### TEXTAUSZUG
++++++++++++++++++++

Gesetz über die Rechtsstellung und die Finanzierung parteinaher Stiftungen

Herr Präsident! Liebe Kolleginnen und Kollegen! Liebe Besucher! Als jemand, der eine ganze Weile die Geschäfte einer Stiftung führen durfte, bin ich fasziniert von der Stiftungsidee und ein bisschen irritiert über die schrägen Töne über den Stiftungsgedanken als solchen und insbesondere den der politischen Stiftungen. Ich weiß selber, wie hoch die Transparenz in diesem Bereich ist. Insbesondere die politischen Stiftungen müssen sich mit ihren Selbstverpflichtungen, ihren Geschäftsberichten, was Personal und Zahlen angeht, die wirklich über Gebühr veröffentlichen und prüfen lassen, hier keinem Vorwurf aussetzen lassen.

(Beifall bei Abgeordneten der CDU/CSU und des BÜNDNISSES 90/DIE GRÜNEN sowie des Abg. Lothar Binding [Heidelberg] [SPD])

Im Gesetzentwurf der AfD wird an den Stiftungen so ziemlich alles kritisiert – wir haben es gerade gehört –: Sie bekämen zu viel Geld, sie seien nicht ausreichend demokratisch legitimiert, die Finanzierung sei intransparent, die Parteinähe zu groß, es sei eigentlich eine verdeckte Parteienfinanzierung. Die Idee der politischen Stiftungen ist, glaube ich, gar nicht verstanden worden.

(Beifall bei Abgeordneten der CDU/CSU und der SPD sowie der Abg. Linda Teuteberg [FDP])

Zum Vorwurf, die Stiftungen würden zu viel Geld erhalten. Ja, sie bekommen eine beträchtliche Summe; die Zahl ist genannt worden. Sie leisten dafür hervorragende Arbeit in der politischen Bildung im In- und Ausland. Sie werden aus den Einzeletats unterschiedlicher Bundesressorts finanziert. Wenn man schon Statistiken zitiert, dann sollte man sie auch ins Verhältnis setzen: Der Einzeletat des BMI zum Beispiel ist in der Zeit von 2005 bis 2017 um 87 Prozent gewachsen, die Stiftungszuwendungen nur um 33 Prozent. – Die Behauptung, wir würden zu viel Geld in die politischen Stiftungen investieren, muss man also sicherlich zurückweisen.

++++++++++++++++++++

### DATENSATZAUSZÜGE
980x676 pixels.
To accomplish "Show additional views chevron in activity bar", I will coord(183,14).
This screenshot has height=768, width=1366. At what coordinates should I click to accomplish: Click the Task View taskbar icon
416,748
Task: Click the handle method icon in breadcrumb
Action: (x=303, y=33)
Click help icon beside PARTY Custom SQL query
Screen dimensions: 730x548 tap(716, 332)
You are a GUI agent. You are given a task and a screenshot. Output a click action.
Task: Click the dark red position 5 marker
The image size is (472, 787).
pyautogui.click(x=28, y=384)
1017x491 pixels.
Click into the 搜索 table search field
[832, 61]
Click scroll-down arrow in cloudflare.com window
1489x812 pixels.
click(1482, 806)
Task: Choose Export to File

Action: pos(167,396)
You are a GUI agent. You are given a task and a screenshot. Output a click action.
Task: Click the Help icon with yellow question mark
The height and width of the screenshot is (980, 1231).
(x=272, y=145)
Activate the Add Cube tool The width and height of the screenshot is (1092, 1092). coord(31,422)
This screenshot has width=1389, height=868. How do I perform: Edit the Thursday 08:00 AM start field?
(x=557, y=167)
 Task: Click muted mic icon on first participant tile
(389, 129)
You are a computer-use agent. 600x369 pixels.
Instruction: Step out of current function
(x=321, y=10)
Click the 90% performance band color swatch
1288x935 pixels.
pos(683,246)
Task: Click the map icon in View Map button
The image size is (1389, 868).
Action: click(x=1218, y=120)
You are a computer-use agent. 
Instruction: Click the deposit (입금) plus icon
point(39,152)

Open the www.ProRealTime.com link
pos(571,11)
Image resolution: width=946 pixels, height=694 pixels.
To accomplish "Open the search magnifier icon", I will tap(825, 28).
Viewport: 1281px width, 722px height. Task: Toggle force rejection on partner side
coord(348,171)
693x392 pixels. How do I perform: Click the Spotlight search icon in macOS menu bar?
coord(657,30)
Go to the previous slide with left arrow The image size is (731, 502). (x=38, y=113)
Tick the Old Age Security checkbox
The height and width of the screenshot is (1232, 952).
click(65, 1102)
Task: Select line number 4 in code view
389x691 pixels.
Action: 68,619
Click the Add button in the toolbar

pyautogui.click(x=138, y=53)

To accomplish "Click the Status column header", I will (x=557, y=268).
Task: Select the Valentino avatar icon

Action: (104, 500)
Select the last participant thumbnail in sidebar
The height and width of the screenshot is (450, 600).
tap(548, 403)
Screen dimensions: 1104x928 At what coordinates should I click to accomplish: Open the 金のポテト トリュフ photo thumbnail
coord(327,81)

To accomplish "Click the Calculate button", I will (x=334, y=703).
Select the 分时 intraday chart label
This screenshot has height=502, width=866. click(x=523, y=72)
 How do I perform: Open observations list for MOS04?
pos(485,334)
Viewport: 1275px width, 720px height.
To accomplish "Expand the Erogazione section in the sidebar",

++++++++++++++++++++

### AUFGABE
Beantworte diese Fragen zum Textauszug:
(a) Welche Tätigkeit hat der Redner nach eigener Aussage eine ganze Weile ausgeübt?
(b) Von welcher Partei stammt der Gesetzentwurf, der die Stiftungen kritisiert?
(c) Um wie viel Prozent sind die Stiftungszuwendungen von 2005 bis 2017 gewachsen?

### ÜBUNGSERGEBNIS
(a) Er führte die Geschäfte einer Stiftung.
(b) Von der AfD.
(c) Um 33 Prozent.